Compatta ma spaziosa, di aspetto originale, allegro, anticonformista, decisamente fuori dal coro, la Twingo del secolo scorso conquistò il mondo (oltre 4 milioni di unità vendute) finché non venne deciso di ritirarla dal mercato. Un mercato, quello europeo del cosiddetto segmento A, che rappresenta oggi una quota inferiore al 5%, ma ritenuto in grado di rilanciarsi con l’incremento (lento ma progressivo) della motorizzazione elettrica. E’ infatti una realtà anche la tendenza a contenere i prezzi (per la nuova Twingo si oscilla tra 19.500 e 21.100 euro) mentre contribuisco alla spinta anche gli incentivi statali.

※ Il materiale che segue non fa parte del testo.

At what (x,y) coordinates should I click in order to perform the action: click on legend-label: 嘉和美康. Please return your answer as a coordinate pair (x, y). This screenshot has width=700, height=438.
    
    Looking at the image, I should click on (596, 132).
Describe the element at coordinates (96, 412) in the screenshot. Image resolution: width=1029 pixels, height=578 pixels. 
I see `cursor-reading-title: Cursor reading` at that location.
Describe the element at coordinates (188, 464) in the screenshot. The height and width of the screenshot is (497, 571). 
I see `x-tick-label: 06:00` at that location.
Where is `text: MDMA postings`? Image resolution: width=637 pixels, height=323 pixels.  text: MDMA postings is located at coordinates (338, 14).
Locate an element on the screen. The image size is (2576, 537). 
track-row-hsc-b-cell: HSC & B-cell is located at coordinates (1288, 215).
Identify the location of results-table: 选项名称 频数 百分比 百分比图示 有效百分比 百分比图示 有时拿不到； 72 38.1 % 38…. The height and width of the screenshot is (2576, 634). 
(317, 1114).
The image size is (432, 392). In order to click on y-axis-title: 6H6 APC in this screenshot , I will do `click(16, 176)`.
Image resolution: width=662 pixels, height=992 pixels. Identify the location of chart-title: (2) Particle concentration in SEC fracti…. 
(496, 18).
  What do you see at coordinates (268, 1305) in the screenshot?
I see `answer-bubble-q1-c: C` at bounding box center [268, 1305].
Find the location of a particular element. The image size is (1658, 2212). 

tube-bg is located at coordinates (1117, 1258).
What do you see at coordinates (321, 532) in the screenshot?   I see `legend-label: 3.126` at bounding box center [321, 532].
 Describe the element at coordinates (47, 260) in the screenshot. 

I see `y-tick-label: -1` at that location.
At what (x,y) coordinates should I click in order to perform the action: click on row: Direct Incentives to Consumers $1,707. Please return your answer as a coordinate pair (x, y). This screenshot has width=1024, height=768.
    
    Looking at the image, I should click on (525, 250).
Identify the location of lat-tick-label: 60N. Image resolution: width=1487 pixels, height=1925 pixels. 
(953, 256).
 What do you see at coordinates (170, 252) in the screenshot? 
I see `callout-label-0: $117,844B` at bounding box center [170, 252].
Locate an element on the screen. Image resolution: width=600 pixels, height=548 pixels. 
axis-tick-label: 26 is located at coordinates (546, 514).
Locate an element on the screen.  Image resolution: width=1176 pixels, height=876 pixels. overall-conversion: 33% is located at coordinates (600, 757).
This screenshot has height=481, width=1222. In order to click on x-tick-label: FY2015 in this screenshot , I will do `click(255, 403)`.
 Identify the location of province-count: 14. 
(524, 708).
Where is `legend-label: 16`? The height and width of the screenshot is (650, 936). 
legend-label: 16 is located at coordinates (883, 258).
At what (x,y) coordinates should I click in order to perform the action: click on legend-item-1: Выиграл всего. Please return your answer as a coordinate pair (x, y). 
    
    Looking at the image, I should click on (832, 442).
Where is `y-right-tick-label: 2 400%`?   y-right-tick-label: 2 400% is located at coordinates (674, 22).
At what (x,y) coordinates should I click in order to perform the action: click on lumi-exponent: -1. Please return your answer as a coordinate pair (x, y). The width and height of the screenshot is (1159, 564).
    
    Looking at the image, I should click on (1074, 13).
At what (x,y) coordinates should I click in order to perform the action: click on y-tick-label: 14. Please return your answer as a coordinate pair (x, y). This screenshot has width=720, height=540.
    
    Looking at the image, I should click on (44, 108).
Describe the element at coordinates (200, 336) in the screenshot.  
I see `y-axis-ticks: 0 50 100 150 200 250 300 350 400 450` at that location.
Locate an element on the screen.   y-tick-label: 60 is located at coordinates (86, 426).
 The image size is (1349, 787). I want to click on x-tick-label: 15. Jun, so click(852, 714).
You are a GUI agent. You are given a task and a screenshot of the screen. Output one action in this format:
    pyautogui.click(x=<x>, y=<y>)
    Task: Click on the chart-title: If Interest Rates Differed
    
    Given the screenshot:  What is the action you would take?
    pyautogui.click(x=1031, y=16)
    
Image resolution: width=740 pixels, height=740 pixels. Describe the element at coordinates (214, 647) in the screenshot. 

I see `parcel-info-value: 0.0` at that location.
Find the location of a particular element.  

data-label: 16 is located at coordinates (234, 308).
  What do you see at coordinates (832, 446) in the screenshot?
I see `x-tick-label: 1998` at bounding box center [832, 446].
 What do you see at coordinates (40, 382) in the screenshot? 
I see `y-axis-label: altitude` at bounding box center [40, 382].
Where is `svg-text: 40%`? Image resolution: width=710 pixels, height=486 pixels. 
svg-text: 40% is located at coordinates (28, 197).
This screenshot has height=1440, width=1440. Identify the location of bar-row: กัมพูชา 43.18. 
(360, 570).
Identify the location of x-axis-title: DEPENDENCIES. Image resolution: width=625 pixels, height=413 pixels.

Dopo gli anni non proprio esaltanti della Twingo di seconda generazione, quella costruita tra il 2006 e il 2014 sul pianale accorciato della Clio con convenzionale carrozzeria a due volumi, e dopo l’esperienza non esaltante del “gemellaggio” con Daimler per realizzare una Twingo di terza generazione su base Smart (con motore e trazione posteriore), arriva oggi una Twingo tutta nuova. Battezzata E-Tech Electric, è stata progettata con un obiettivo ben chiaro: rilanciare in chiave moderna, con contenuti innovativi, il modello originario, quello che s’impose nel mondo con una personalità unica.